Post by Lightning Rod » November 4th, 2010, 4:15 pm

Plato Meets The Magic Mushroom

Things aren't always what they seem, but they are usually pretty close. That's my little variation on Occam's Razor. As a student of human perception and awareness, early in my studies I noticed that awareness was a subjective thing and varied greatly not only from person to person but also in the same person depending on his mood, stress level or degree of intoxication, etc. We live in the virtual world that we create inside our heads. How closely this world resembles objective reality determines how successfully we function as people.

During the 1970's it was my custom to spend the harshest part of the winters in Jamaica.

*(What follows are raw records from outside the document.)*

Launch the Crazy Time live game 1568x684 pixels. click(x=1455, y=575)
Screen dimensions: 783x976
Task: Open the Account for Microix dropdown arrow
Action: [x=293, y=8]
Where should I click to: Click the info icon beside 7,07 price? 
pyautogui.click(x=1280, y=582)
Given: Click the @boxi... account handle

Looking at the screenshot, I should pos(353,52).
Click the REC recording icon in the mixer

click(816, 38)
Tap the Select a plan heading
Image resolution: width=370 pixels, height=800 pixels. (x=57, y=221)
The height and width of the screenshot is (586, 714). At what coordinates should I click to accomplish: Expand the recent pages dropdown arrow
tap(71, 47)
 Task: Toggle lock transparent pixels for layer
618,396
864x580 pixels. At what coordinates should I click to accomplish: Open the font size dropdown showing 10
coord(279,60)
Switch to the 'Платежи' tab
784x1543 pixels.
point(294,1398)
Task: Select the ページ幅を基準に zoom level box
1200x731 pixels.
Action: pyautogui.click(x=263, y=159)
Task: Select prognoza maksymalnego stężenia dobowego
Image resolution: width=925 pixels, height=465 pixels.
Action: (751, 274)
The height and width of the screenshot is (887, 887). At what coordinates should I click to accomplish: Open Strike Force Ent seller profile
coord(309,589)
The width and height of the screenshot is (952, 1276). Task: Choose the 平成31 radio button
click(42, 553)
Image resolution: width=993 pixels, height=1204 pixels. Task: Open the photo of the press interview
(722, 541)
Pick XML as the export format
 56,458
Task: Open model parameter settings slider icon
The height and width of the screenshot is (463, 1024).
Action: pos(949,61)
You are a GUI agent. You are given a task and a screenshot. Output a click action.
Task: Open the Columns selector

The weather fit my clothes and the laid back culture fit my disposition. One morning as I was sitting on the porch of my little guest cottage in Negril trying to perfect the craft of spliff rolling, I was approached by a young Jamaican boy. "Aye, mon," he said, "I ahm Hubert. I'm gonna be your mushroom mon." He was about ten years old and small by US standards. But he had an assured, entrepreneurial little style going for him.

The next morning, Hubert appeared again with a single mushroom wrapped in cookie paper. The crown was no more than 2 inches in diameter. I had eaten my share of Texas cubensis mushrooms. They are golden-topped and larger and usually it takes three or four of them to produce the desired experience. This one was pale and smaller but when you wounded the flesh it turned purple which is the field-test for psilocybin. I thought it would be enough for a mild morning eye-opener and I didn't want to make Hubert feel bad, he was only ten, so I gave him a buck and made a purple omelette with the shroom.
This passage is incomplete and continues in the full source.